** Records supplied **
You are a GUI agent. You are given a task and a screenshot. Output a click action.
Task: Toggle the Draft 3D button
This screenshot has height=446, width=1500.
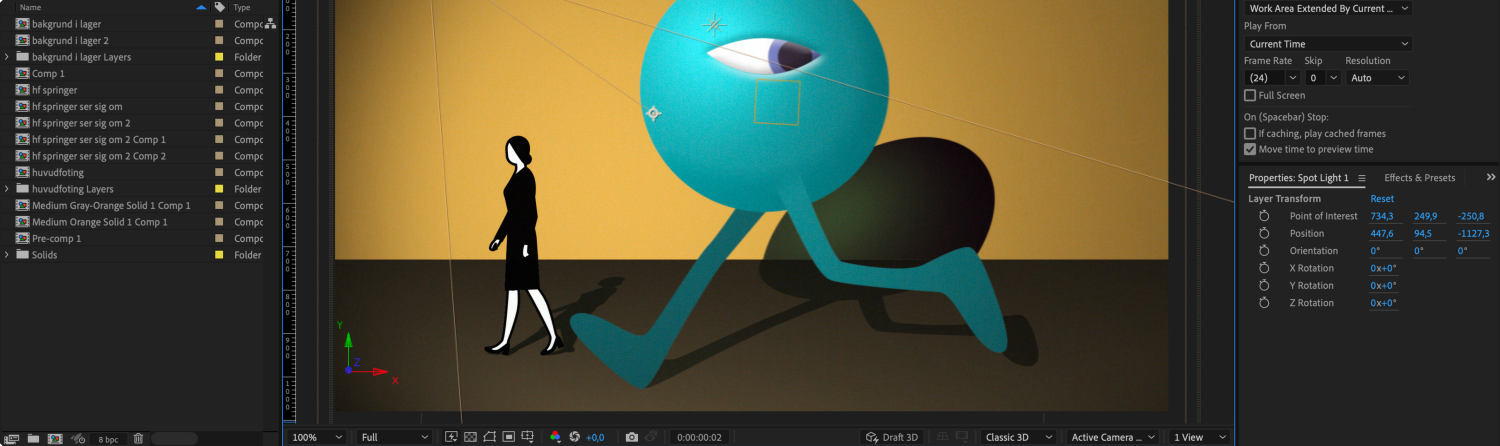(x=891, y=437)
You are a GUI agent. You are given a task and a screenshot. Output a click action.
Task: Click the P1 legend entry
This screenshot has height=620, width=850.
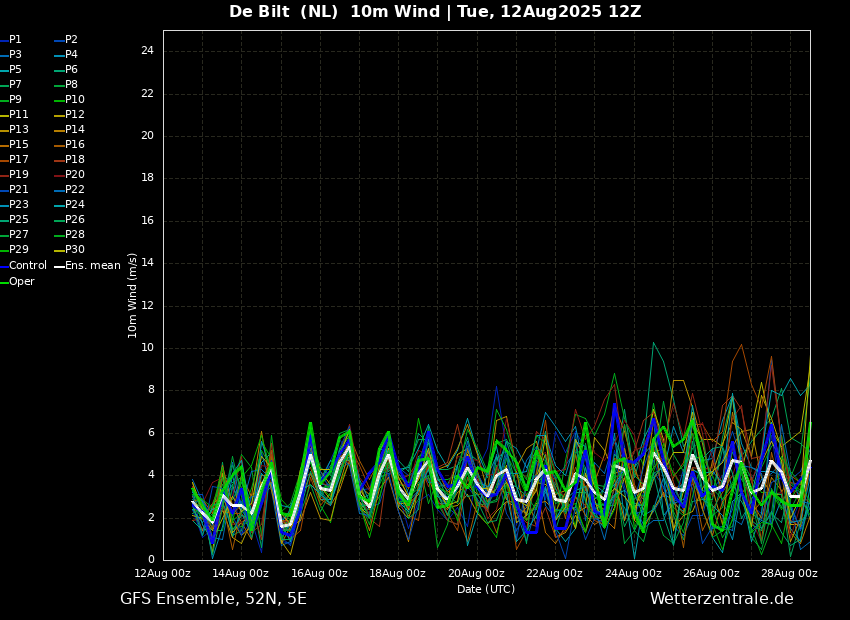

--

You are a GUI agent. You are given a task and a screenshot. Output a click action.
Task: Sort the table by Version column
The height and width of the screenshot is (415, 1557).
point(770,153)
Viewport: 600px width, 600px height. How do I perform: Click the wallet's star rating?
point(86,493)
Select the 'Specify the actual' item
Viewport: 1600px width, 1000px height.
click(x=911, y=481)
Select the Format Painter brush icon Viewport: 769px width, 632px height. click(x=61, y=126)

** About this exercise **
Find the line with "This screenshot has height=446, width=1500." in the entries above. Set down exactly every line from it up to and including the line with "This screenshot has height=620, width=850.", images excluded.

** Task response **
This screenshot has height=446, width=1500.
(x=891, y=437)
You are a GUI agent. You are given a task and a screenshot. Output a click action.
Task: Click the P1 legend entry
This screenshot has height=620, width=850.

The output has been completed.